37. Can I follow that up with a more specific question, at what stage does a project need to demonstrate that it has the necessary match funding. We understand that in Wales projects must demonstrate they have the necessary match funding actually before they are finally approved?
(Mr Bayly) In Cornwall that is the case. We will appraise a project before full evidence is in place but projects are not approved until match funding is guaranteed.
(Mr Flamson) Likewise. That is one of the reasons why some things have been delayed in the past. People submit applications, they will tell the world that my application is being delayed when in effect they have not given sufficient evidence that the match funding is in place.
(Mrs Yates) The same which you would expect. Sometimes with longer term projects we may take a phased approach to match funding and look at how much is available in the years one, two and three. If it is a case of knowing there is more in year one then we will still proceed with the caveat that years two and three need to be covered, and work towards doing that with a project rather than hold back and not fund for the entire life-time of the project. We will take the judgment that that is still is a vital thing to do.
38. Wales is not unusual. Do you think the common approach is a sensible one?
(Mrs Yates) Without knowing the detail, it does not sound to be dissimilar.
(Mr Bayly) If I can make an explanatory point, one of the things we are all concerned about, given the provision of N plus two, is that we do not want to approve projects which then may sit around for a long period of time and do not start. We want to ensure that at the point where projects are approved they are ready to go ahead.
39. We understand in Sweden the Objective 1 partnerships include members who are in a position to offer match funding, so they can acting as a one-stop shop for ESF money and match funding. Does this system operate in any of your regions?

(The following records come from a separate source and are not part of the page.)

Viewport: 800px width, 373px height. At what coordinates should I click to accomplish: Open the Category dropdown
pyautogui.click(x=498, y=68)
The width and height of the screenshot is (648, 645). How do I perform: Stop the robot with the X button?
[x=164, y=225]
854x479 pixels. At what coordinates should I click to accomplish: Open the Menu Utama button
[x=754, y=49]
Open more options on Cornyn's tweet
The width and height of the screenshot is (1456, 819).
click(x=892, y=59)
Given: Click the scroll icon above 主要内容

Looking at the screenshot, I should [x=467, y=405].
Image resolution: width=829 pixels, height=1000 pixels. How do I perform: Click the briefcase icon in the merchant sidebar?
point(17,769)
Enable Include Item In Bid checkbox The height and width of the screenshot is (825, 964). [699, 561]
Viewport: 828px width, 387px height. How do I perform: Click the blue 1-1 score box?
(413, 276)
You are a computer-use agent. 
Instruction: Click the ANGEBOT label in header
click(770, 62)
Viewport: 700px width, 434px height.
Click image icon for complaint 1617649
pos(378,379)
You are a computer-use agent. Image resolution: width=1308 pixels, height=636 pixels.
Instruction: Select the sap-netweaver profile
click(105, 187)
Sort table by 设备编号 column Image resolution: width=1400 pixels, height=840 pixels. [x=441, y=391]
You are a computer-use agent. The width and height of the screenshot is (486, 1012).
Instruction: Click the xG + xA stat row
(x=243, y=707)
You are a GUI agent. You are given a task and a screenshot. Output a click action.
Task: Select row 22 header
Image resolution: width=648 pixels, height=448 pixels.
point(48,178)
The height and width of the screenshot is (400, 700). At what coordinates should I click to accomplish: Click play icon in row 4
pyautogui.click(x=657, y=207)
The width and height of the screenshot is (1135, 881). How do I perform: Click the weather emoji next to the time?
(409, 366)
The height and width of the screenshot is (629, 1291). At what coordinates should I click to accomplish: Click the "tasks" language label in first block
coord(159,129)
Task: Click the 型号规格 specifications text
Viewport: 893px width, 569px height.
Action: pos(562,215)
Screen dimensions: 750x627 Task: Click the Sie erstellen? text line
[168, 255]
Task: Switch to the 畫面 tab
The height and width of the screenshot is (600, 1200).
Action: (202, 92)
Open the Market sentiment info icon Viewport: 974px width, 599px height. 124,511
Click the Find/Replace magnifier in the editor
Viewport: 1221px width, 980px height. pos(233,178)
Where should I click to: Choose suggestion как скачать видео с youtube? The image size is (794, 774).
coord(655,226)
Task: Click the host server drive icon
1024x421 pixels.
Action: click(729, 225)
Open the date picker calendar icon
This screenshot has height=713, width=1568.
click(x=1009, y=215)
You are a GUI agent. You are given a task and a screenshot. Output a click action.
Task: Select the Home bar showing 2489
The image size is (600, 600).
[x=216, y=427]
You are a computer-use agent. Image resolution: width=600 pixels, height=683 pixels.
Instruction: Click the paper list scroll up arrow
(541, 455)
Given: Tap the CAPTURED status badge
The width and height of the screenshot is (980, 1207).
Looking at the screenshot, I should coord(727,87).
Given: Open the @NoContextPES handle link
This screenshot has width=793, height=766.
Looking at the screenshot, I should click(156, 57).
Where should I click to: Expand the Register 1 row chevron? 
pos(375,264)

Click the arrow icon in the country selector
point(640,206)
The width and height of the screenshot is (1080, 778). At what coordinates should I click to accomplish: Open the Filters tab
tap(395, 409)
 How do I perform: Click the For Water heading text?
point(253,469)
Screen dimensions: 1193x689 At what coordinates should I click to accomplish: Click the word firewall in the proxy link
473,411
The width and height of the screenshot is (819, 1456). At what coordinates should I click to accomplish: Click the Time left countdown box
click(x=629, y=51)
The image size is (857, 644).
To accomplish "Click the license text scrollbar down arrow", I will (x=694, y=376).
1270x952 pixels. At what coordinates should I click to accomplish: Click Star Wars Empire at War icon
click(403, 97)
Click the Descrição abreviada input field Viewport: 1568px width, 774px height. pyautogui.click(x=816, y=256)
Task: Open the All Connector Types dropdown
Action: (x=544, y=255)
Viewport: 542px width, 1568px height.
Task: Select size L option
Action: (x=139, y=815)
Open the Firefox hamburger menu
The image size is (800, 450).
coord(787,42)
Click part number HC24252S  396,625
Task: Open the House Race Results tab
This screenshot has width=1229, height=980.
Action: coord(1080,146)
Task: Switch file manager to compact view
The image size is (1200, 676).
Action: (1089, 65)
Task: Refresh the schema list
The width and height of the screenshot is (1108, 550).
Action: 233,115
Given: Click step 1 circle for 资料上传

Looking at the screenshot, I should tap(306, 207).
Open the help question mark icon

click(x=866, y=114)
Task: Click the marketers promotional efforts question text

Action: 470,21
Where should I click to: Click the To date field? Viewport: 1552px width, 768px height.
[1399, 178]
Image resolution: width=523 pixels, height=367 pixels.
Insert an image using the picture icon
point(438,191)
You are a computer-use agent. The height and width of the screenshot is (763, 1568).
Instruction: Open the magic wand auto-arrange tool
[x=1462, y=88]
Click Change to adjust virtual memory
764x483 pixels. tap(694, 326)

(Mrs Yates) I think what I was describing with the Learning and Skills Council co-financing comes close to the Swedish model, but I have no appreciation really of what happens in that Member State. I think what I described sounds exactly like that.
(Mr Flamson) Another way that you could get close to that on individual projects or programmes is to have a joint commissioning exercise. We are doing that with the Regional Development Agency over some social enterprise so that when we invite bids we jointly invite them so you are almost guaranteeing by the very process of inviting them that you have your act together as joint funders. I think that that is a model we want to explore a bit more.
(Mr Bayly) The co-financing framework in England is one which in principle is open for a number of bodies to come forward with proposals on, it is not just for the Learning and Skills Council it is also for the Employment Service, the RDAs and possibly the Connexions service.